Le DDT, un insecticide très utilisé jusque dans les années 1970, pourrait augmenter le risque de développer la maladie d’Alzheimer. C’est en tout cas le résultat d’une étude états-unienne de petite taille. Reste à savoir si ce lien se confirmera à plus large échelle.
Synthétisé pour la première fois en 1874, le dichlorodiphényltrichloroéthane (DDT), a été très utilisé comme insecticide, en particulier au cours de la seconde guerre mondiale. Les soldats le répandaient sur les murs pour combattre les insectes ravageurs porteurs de maladies infectieuses comme lepaludisme et le typhus. Des villes italiennes toutes entières ont d’ailleurs été aspergées dans ce but. Ces efforts ont porté leur fruit puisque le DDT a fortement contribué à l’éradication complète dupaludisme en Europe et en Amérique du Nord.
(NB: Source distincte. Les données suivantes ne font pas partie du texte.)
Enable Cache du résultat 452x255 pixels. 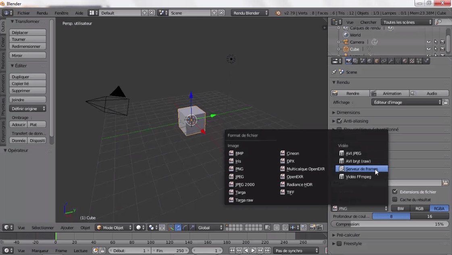(394, 199)
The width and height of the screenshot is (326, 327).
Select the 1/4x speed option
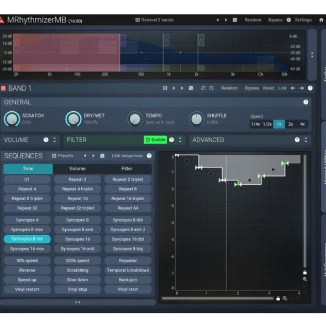click(255, 124)
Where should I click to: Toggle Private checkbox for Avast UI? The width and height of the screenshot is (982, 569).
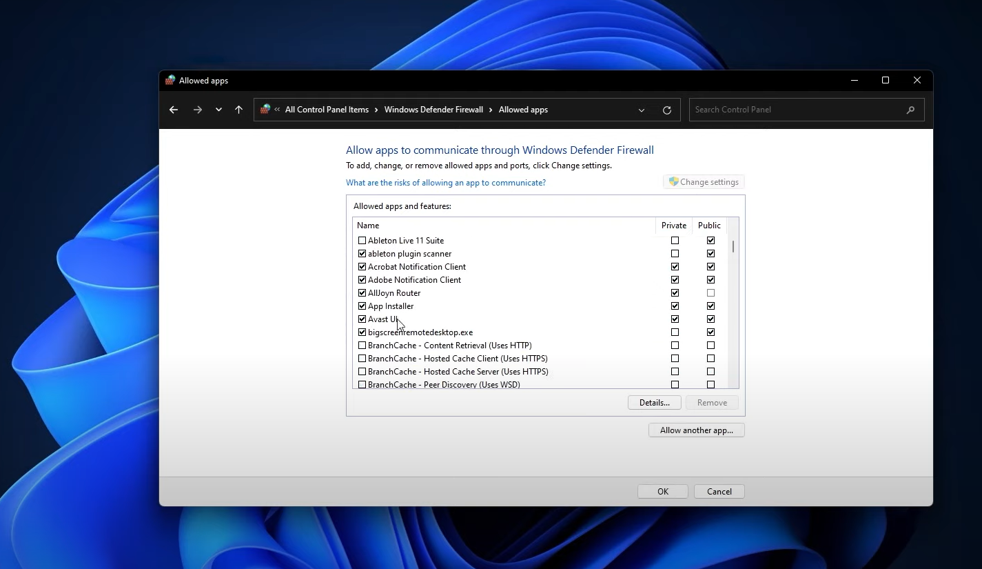[675, 319]
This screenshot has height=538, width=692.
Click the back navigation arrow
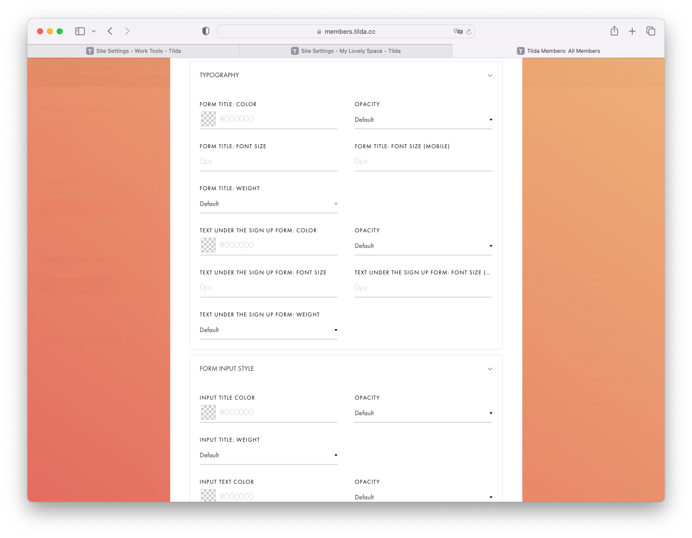pos(110,31)
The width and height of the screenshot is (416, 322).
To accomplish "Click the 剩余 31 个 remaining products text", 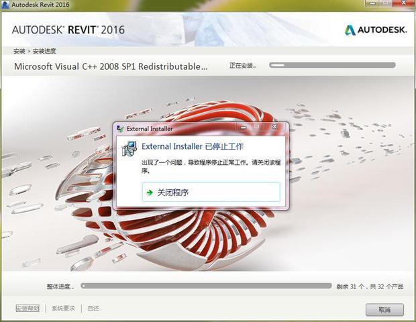I will 370,286.
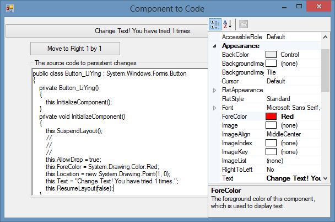Select the Cursor property row
Image resolution: width=335 pixels, height=222 pixels.
271,81
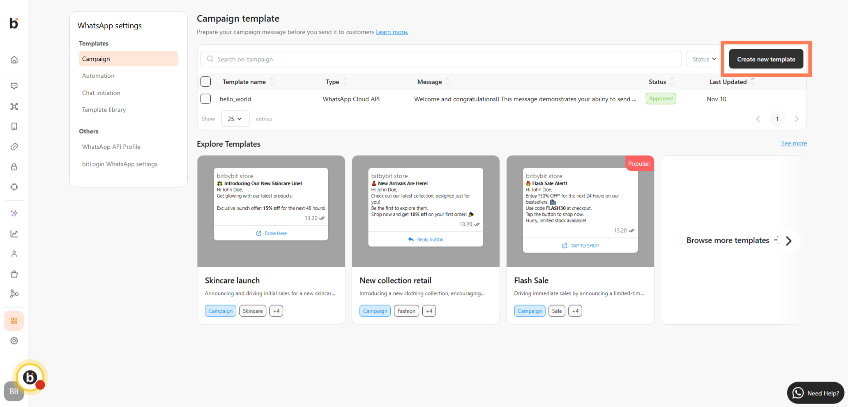Open the Status filter dropdown
Viewport: 848px width, 407px height.
704,59
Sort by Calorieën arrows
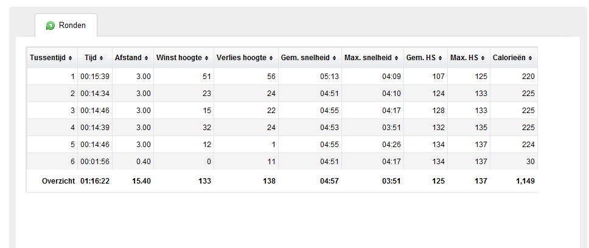This screenshot has width=589, height=248. point(529,58)
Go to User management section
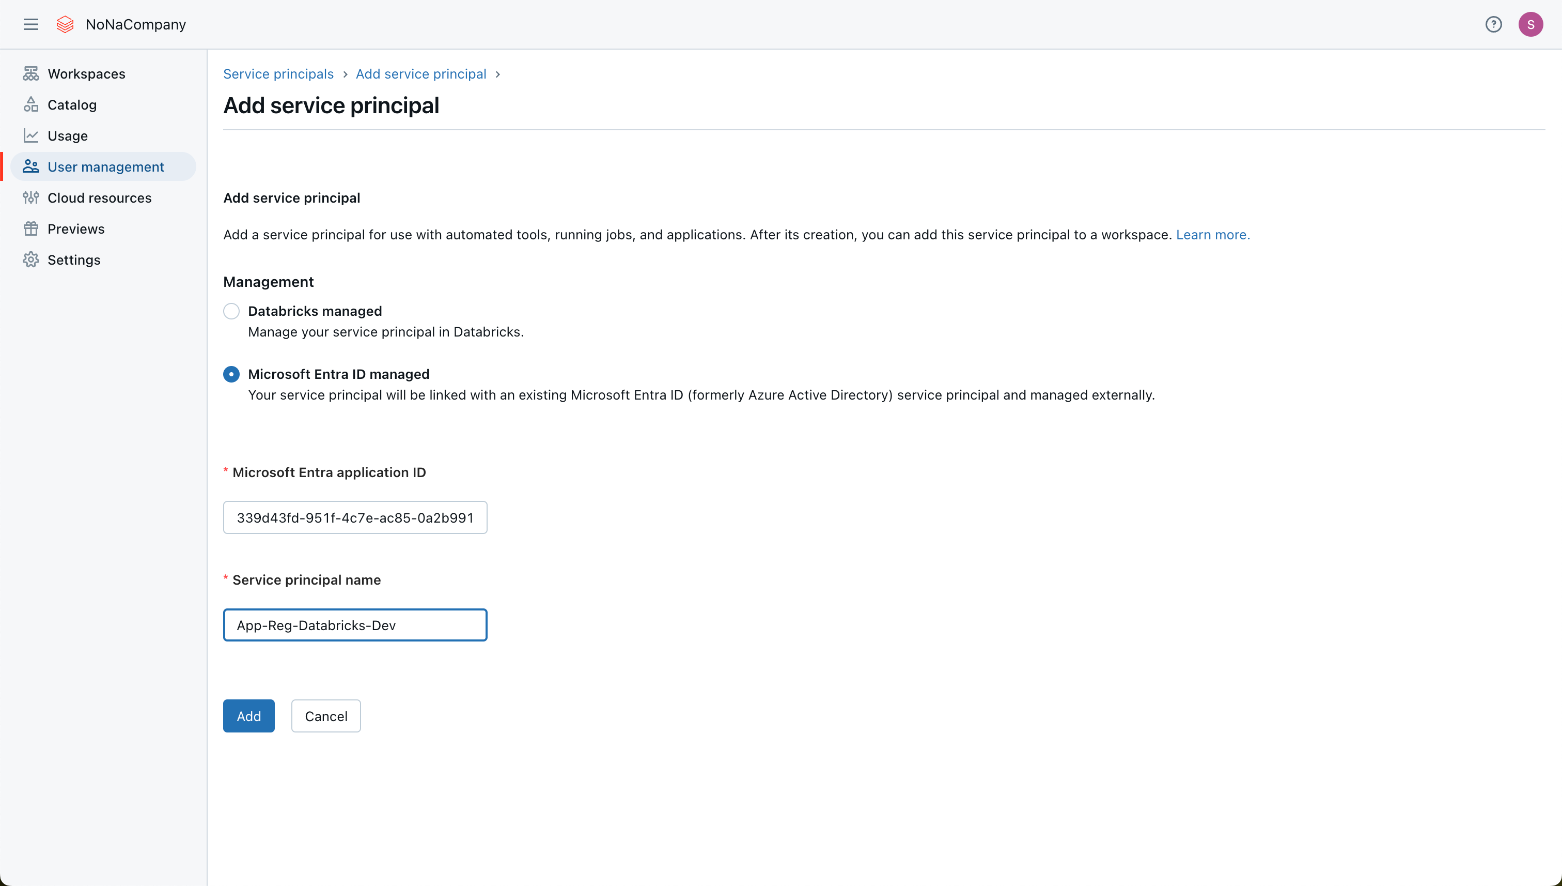The image size is (1562, 886). (x=105, y=167)
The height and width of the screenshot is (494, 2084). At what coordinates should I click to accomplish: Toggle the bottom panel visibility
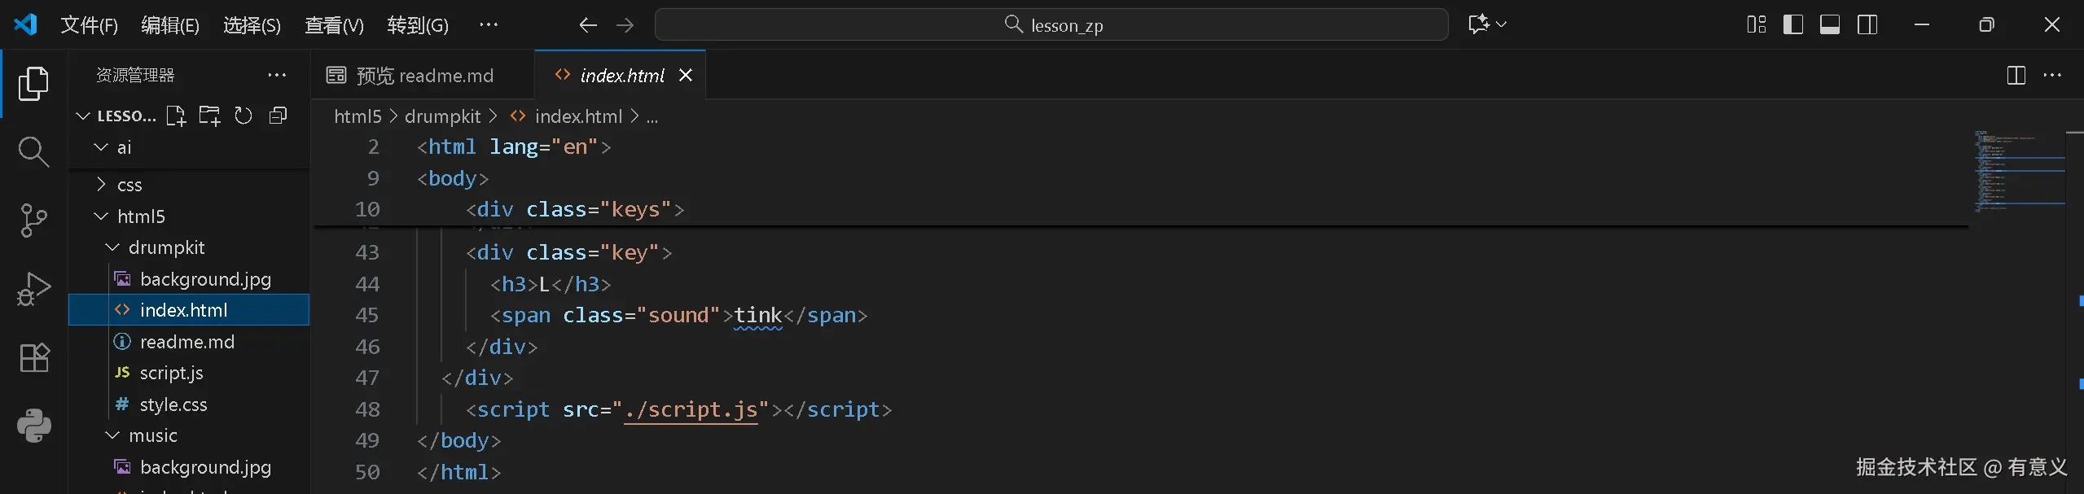[1829, 25]
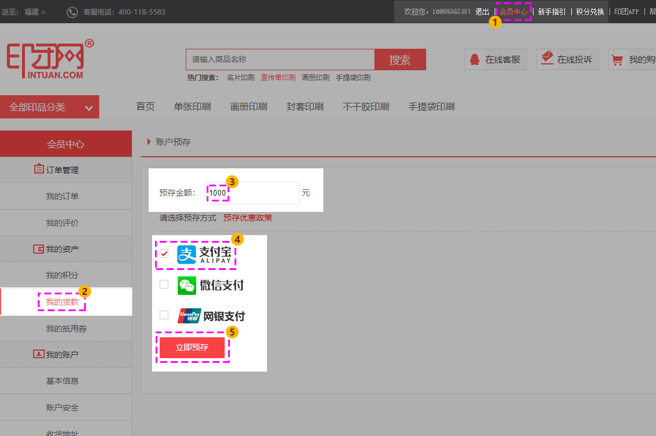Enable the UnionPay payment checkbox
The image size is (656, 436).
pos(164,315)
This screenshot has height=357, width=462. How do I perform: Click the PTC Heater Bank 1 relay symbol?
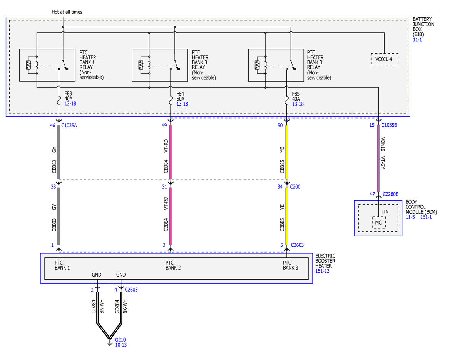[x=47, y=65]
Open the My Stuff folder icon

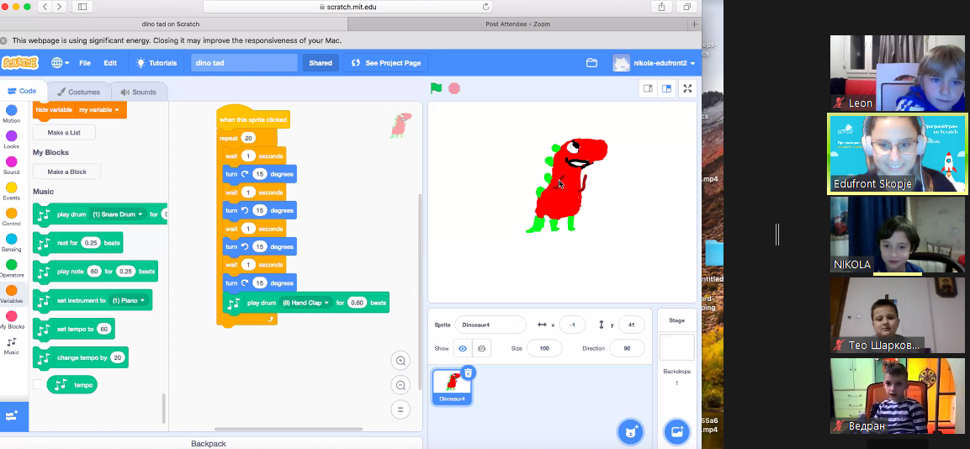tap(591, 63)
En 1955, l’Organisation mondiale de la santé (OMS) a même débuté un programme mondial d’éradication de cette maladie parasitaire, basée principalement sur l’utilisation de ce pesticide.
Les propriétés insecticides du DDT ont été découvertes en 1939 par Paul Hermann Müller, qui a reçu à cet effet le prix Nobel de physiologie ou médecine en 1948. © Benjah-bmm27, Wikimedia Commons, DP
Après la fin de la guerre, le DDT a largement été utilisé dans l’agriculture. Cependant, des doutes ont progressivement commencé à faire surface quant à son impact sur l’environnement et sur la santé. Dès 1962, la biologiste et auteur Rachel Carson publie le livre Silent Spring (Printemps silencieux) qui dénonce les effets destructeurs des insecticides, et en particulier du DDT, sur la faune et la flore. Elle remporta un franc succès et provoqua une prise de conscience du public. La communauté scientifique suit le mouvement et démontre peu à peu les méfaits du pesticide. Les doutes prennent de l’ampleur et le DDT est interdit dans la plupart des pays développés à partir des années 1970. Il a cependant fallut attendre 1984 pour que le Royaume-Uni suive le pas et le retire aussi du marché. Aujourd’hui, le DDT est toujours utilisé dans certaines régions du monde pour vaincre les moustiques porteurs de maladies mortelles.
Quatre fois plus de DDE dans le sang des malades d’Alzheimer
Le DDT n’a pourtant pas fini de faire parler de lui. Dans une nouvelle étude, publiée dans la revue Jama Neurology, une équipe de la Johnson Medical School à Piscataway (États-Unis) s’est penchée sur le lien entre une exposition au DDT et l’apparition d’Alzheimer, dont les causes sont encore mystérieuses. Leurs résultats incriminent l’insecticide dans le développement de cette maladie neurodégénérative. Ainsi, après Parkinson, le DDT augmenterait le risque d'Alzheimer.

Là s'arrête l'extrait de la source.